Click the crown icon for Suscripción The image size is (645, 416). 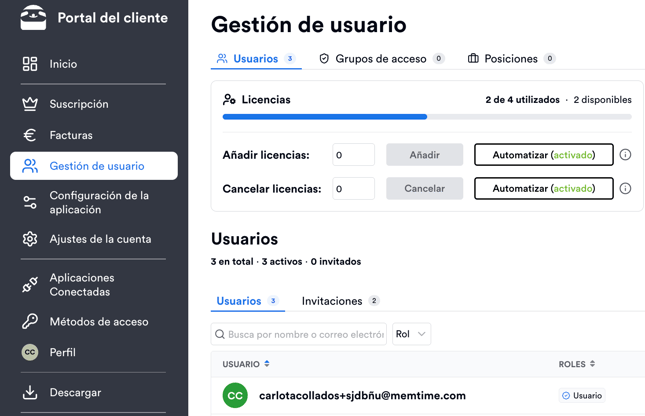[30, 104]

...

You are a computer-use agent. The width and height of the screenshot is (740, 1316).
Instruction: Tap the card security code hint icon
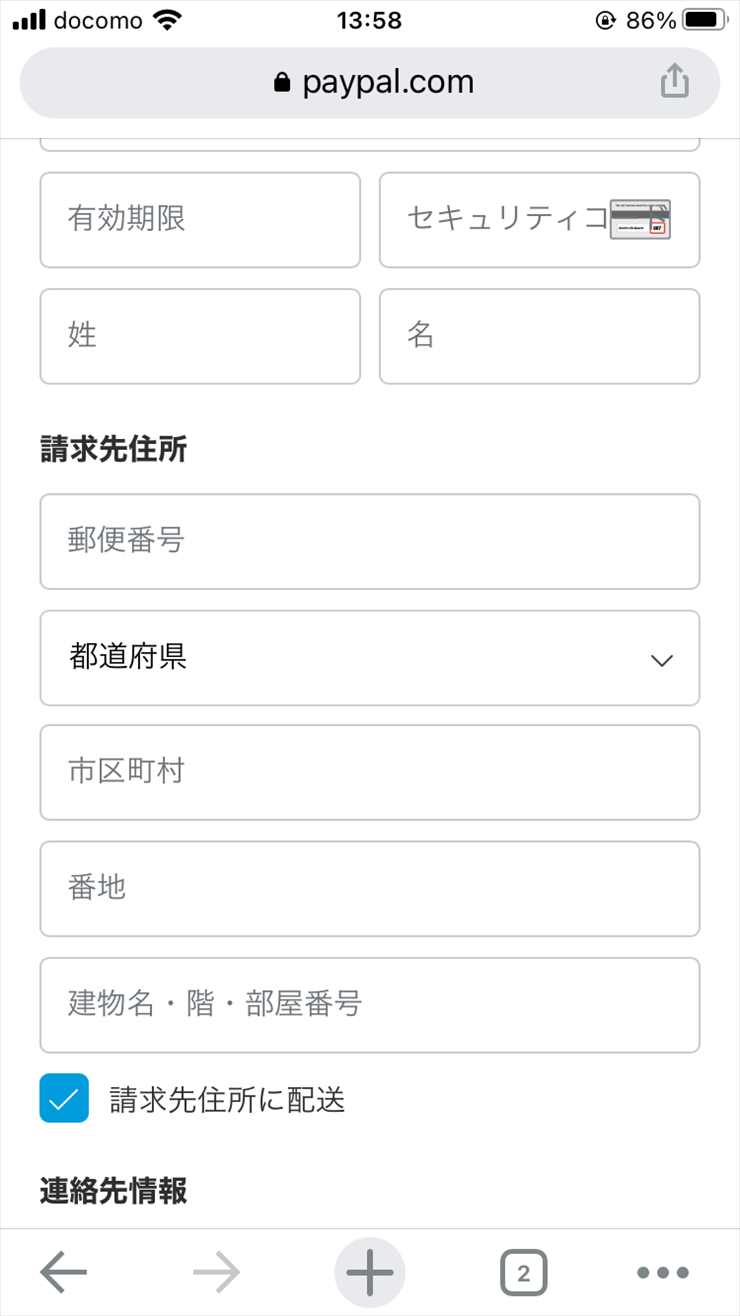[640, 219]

...

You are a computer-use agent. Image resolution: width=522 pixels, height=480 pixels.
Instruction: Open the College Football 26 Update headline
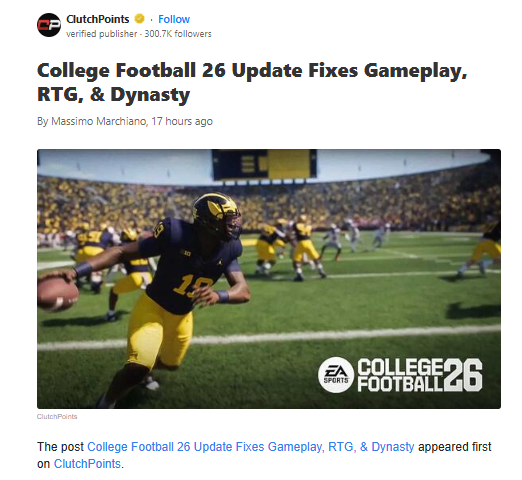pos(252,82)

WHAT TO PRODUCE — Reproduce the stretch of rows from the line containing "You are a computer-use agent. Image" through the line containing "pos(252,82)", substituting "article" for "headline" and leaving everything else unchanged. Omit the pictures from your answer.

THE SOLUTION —
You are a computer-use agent. Image resolution: width=522 pixels, height=480 pixels.
Instruction: Open the College Football 26 Update article
pos(252,82)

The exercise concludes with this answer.